President Trump recently ordered a ban on travel from six Muslim-majority countries, but Afghanistan was not included on the list.
Teams from Iran, Sudan and Syria - which are on the list - did manage to enter the country.
The girls said they did not know why they had not been given visas.
A US State Department official said it could not discuss individual cases. A team from The Gambia also failed to gain visas.
The six-member team will watch their ball-sorting robot compete in Washington DC via a video link from their hometown of Herat, in western Afghanistan.
"We still don't know the reason why we were not granted visas, because other countries participating in the competition have been given visas," Fatemah Qaderyan, 14, told Reuters.
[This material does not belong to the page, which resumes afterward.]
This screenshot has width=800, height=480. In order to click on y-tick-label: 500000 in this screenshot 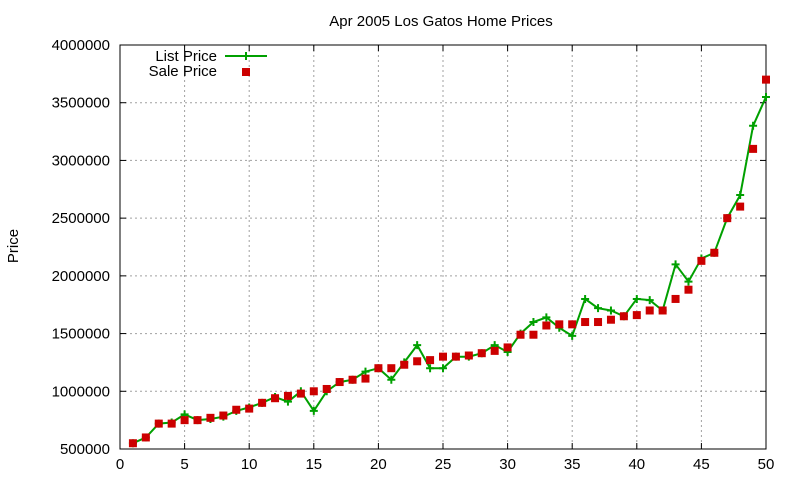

She was one of the team members who made two journeys to the US embassy in the Afghan capital, Kabul, to apply for their papers.
Team-mate Lida Azizi, 17, said: "All of the countries can participate in the competitions, but we can't. So it's a clear insult for the people of Afghanistan."
The First Global competition has seen teams from 164 countries compete in a series of robotic games.
The non-profit organisation aims to promote Stem subjects (science, technology, engineering and maths).
First Global's president, Joe Sestak, said in a post on the organisation's Facebook page that he was "saddened" by the US decision, adding his own thoughts as to why the girls had been refused visas.
"Visa decisions are often made regarding many whose lives are endangered," he wrote. "This is compounded by the low number of visas available within the nation to begin with."
A group of Afghan girls based in the US will represent the team, and the Skype call will be broadcast on a big screen at the event.